Task statement: Beneath this task are records; print exactly the stretch of them from the line with "720x960 pixels." through the line with "This screenshot has width=720, height=722.", both ends included.

Listed records:

────────────────

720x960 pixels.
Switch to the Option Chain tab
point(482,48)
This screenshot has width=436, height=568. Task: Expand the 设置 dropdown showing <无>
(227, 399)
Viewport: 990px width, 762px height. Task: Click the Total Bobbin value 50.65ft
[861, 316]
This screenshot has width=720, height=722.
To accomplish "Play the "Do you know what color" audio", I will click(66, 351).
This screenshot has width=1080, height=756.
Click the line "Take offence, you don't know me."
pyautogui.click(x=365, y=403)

────────────────

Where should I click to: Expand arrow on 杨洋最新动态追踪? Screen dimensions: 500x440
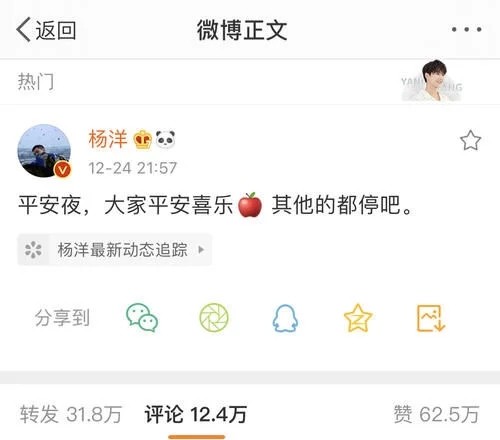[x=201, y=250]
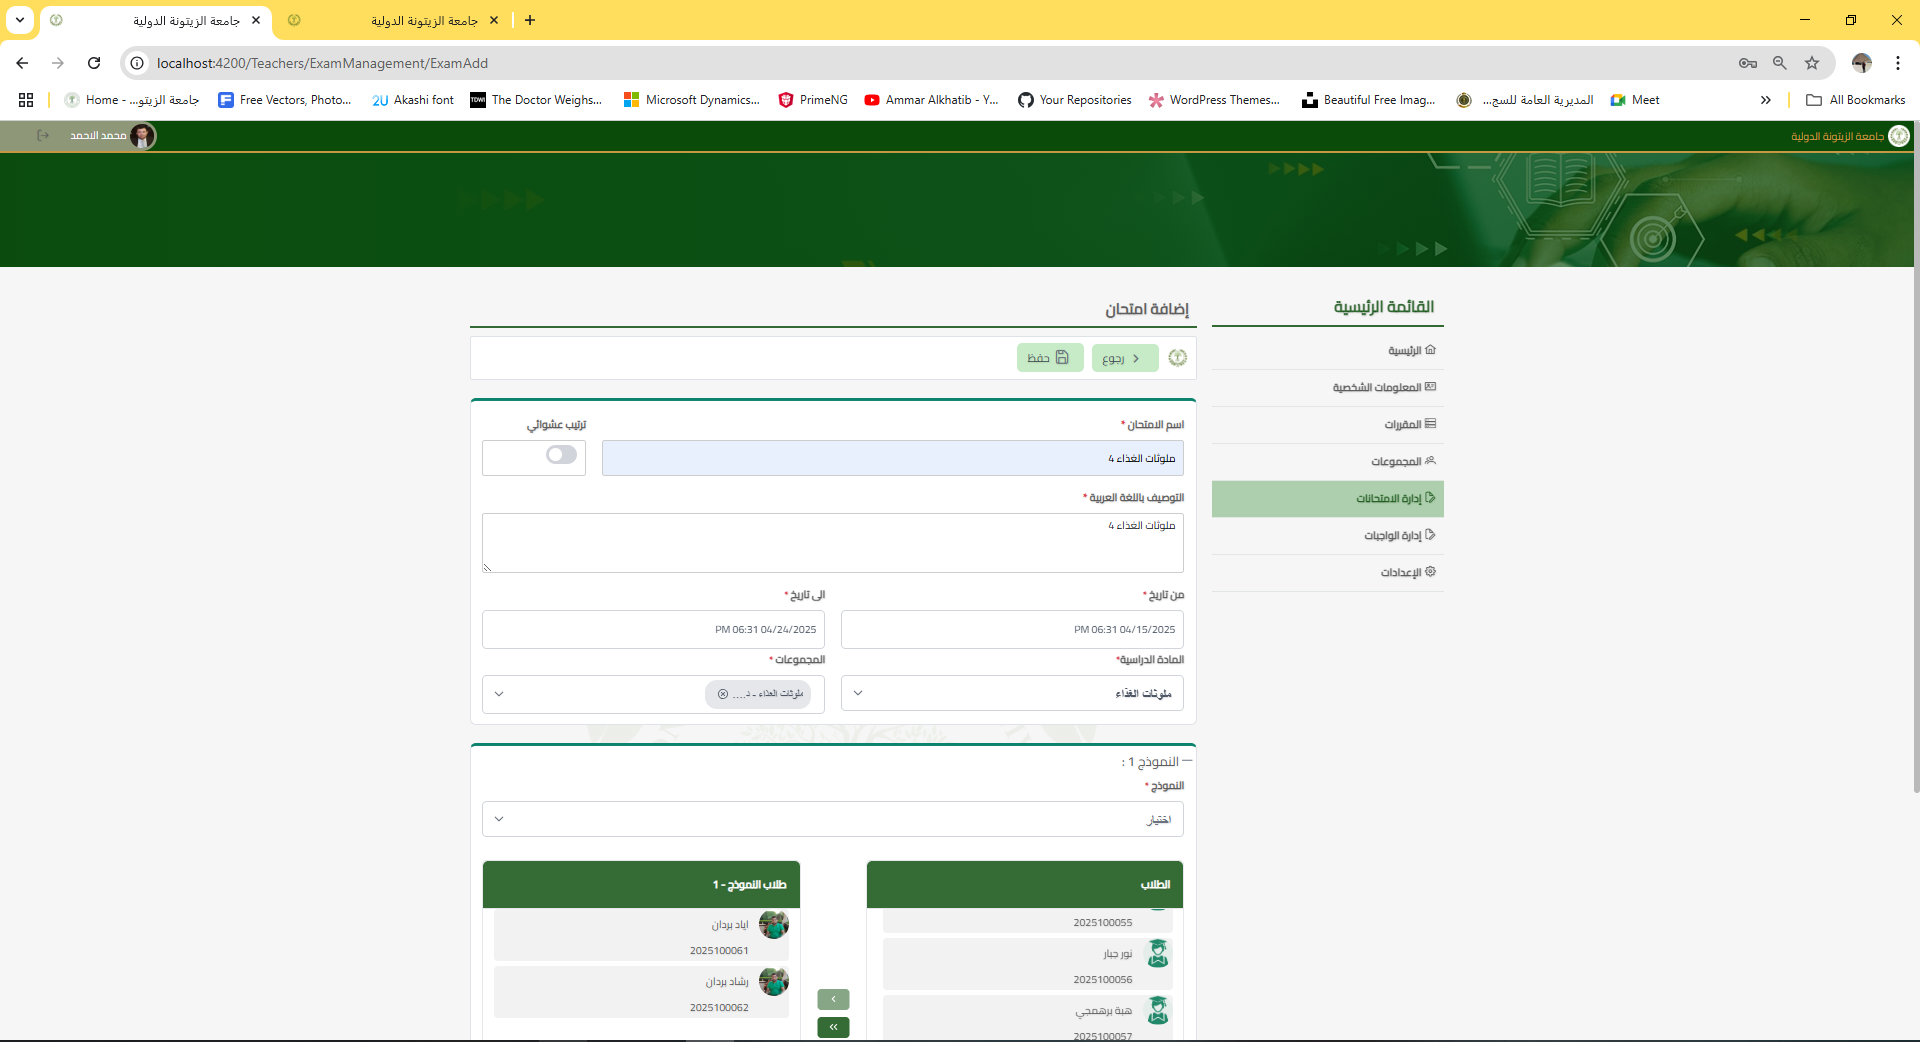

────────────────

Task response:
720x960 pixels.
Switch to the Option Chain tab
point(482,48)
This screenshot has width=436, height=568. Task: Expand the 设置 dropdown showing <无>
(227, 399)
Viewport: 990px width, 762px height. Task: Click the Total Bobbin value 50.65ft
[861, 316]
This screenshot has width=720, height=722.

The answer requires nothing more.